Emotional changes were going to be less easy and quick.  I was overwhelmed majorly and could barely admit it to myself.  There was the voice in my head that was saying, "Help!  I need time to myself every single day!  Uninterrupted!  I need a date night at least twice a month (every weekend preferable)!  I need to hang out with my girlfriends sans children!  I need freedom to get out of the house at some point each day of the weekend!"  Then there was the other voice that was telling me to be sensible and mature.  It was telling me that I was craving my life before children, and I just couldn't have it.  I needed to get used to life with children.  I suppressed my real wants because I was afraid of seeming selfish.  Really afraid.

After some serious postpartum anxiety/depression and counseling after my second baby, I learned that I needed to take care of myself any way I could, which included saying out loud what I had been previously desiring in secret.  My husband and I learned to start planning time for freedom as a couple and as individuals.   Free time had to be carved out of our schedule because if it wasn't, then it would get totally railroaded by the daily demands of our family.  After weekly social workouts with a girlfriend, I found how calm I tended to feel back at home--and that was just once per week.  I was parenting much more actively, and with more patience.  Surprise, surprise--when I started to feel successful with parenting, I started to feel confidence in myself.  Was I...was I a strong woman?

So back to those pumps.  My husband and I were out of town for a weekend alone (!) for the first time since our kids were born to attend a wedding.  I had a new dress, new chunky jewelry, and a new palette of sassy eye shadows (everything from pink to yellow to teal).  During an afternoon of shopping, I saw some patent-leather fiery red platform heels for $5.  I figured that God had put a little bit of crazy-cheap foxy footwear in front of a woman with a new-found confidence and a thrifty spirit for a reason.  I put them on.  I walked down the aisles.  I asked Jon his opinion (I don't know why I do this.  He will never disagree with me or utter a negative word about matters regarding how I look and my menstrual cycle).  I hemmed and hawed.  It's not like the price was holding me back.  These shoes just seemed to be for someone who knows her sex appeal and likes to flaunt it.  These shoes said, "I am fierce!"  They said to others on the street, "I want you to look at me."  I wasn't sure if I was ready to take on these shoes.  I wasn't sure I had it yet.  I was a mother, after all.  Moms don't wear sex on their feet.
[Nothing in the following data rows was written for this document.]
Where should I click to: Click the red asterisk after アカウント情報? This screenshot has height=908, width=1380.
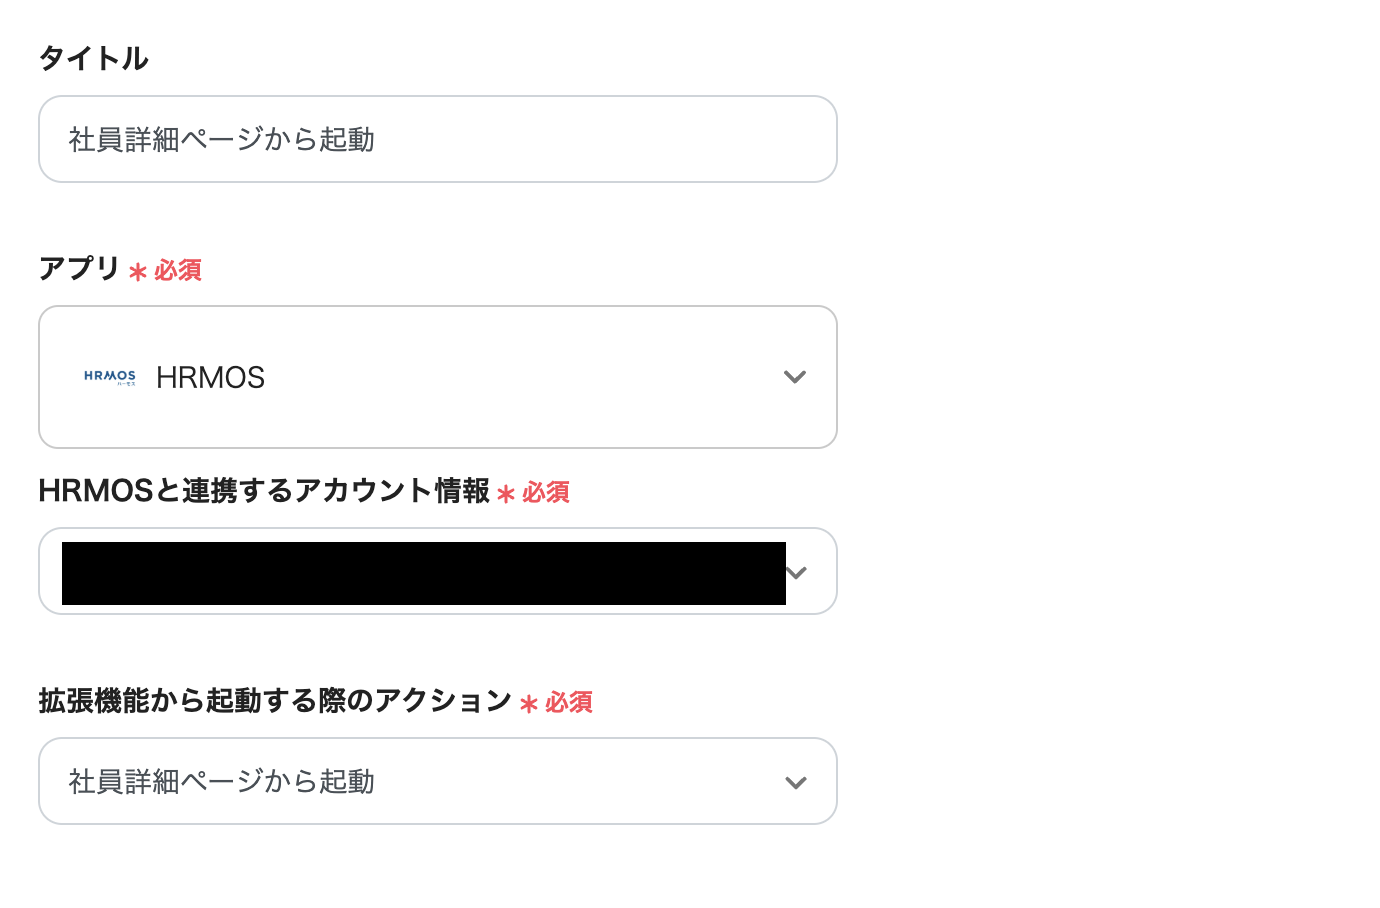coord(506,494)
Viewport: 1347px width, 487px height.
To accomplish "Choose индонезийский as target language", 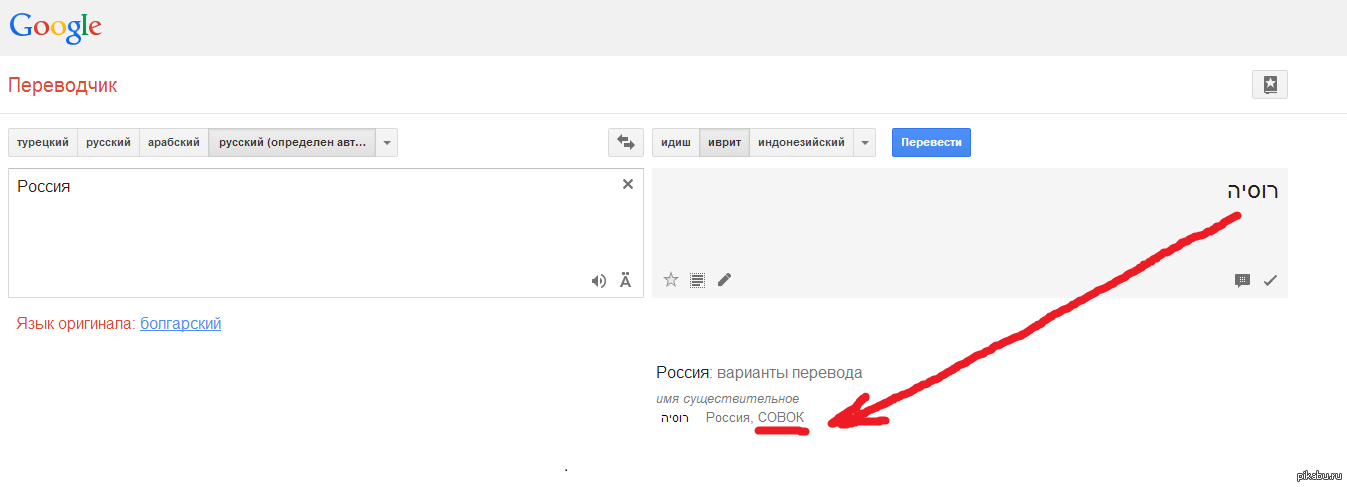I will pos(801,143).
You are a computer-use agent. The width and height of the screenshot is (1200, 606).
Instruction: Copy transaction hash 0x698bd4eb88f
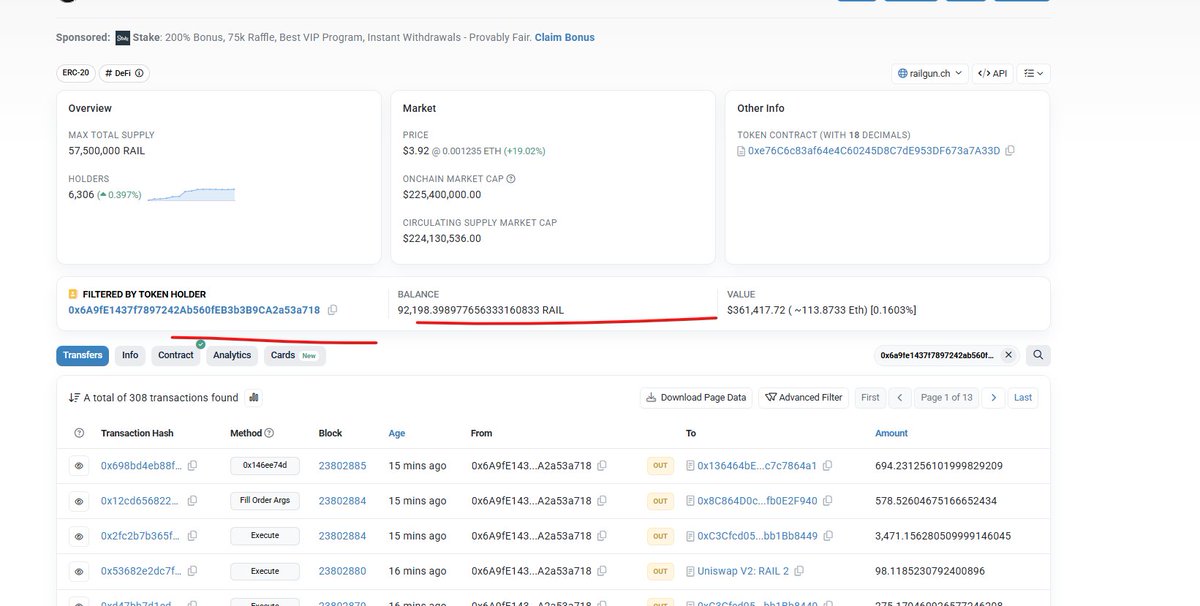[x=192, y=465]
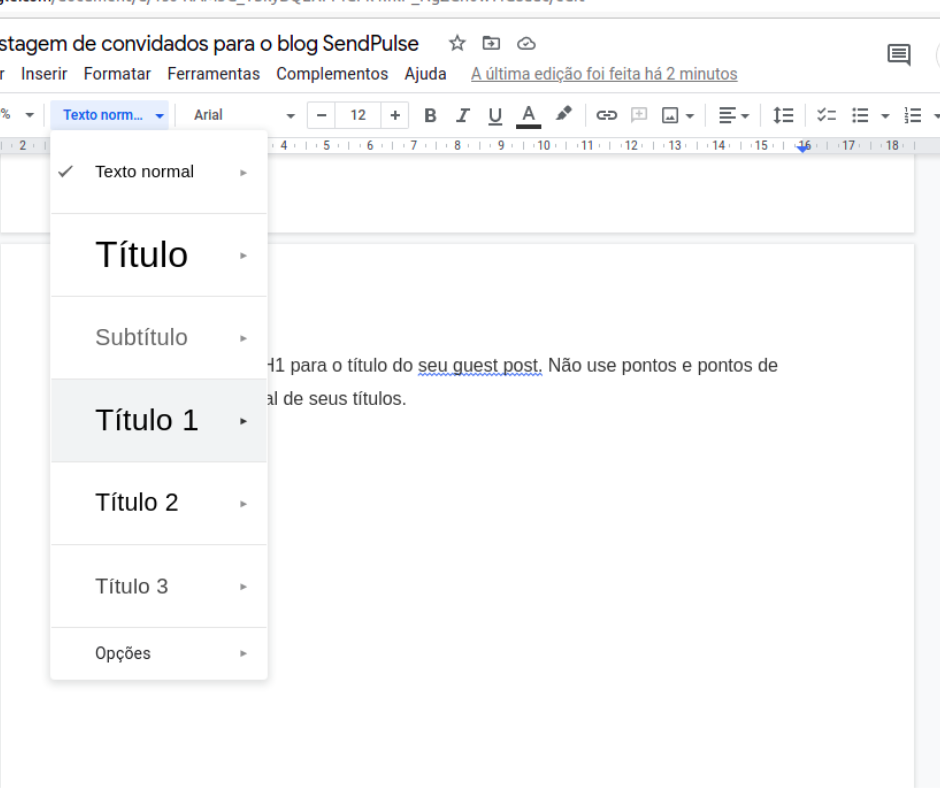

I bought them.  I didn't wear them to the wedding.  My excuse was they would hurt my feet, and my feet looked too "old and vein-y" in them.  No one said that new confidence and new feelings of hotness never got diluted with mom brain.  I wasn't quite hot enough for the shoes in my head.

It's funny how a pair of shoes can represent so much more to a woman than just footwear.  Men don't understand why someone might need to buy a shoe rack with thirty-six-pair capacity, or why it's sad when only one pair of shoes in a twenty-something's shoe collection are sexy and vivacious.  Shoes represent our various moods, and we wear them accordingly.  My shoes had all become glum, a smattering of muted colors to match my muted feelings about myself.  There was a reason I bought the red platforms.  I suspect my most heartfelt reasons were similar to why a woman might save a bikini from college--a small reminder of what was once part of her womanly identity and confidence, and also a craving to reclaim a similar confidence and identity in a new way.  I bought those shoes to begin to break the barrier of self-denial that the first couple of years of motherhood built smack on top of my feminine allure.  To be blatantly unoriginal, I wanted my sexy back.

I haven't worn the shoes yet.  But the first step has been taken--they are on display on a new shoe rack outside of my closet, rather than buried under a mound of black, brown, and navy.  I'll see them every time I pick out an outfit.  One of these days, the shoes will come out and take their first walk into the real world.  I'll be self-conscious, I think, but I also think that the world will be extremely kind to me.  I plan on reworking the whole notion that motherhood is not sexy.  Not really for other people, but for myself.  Who'll join me?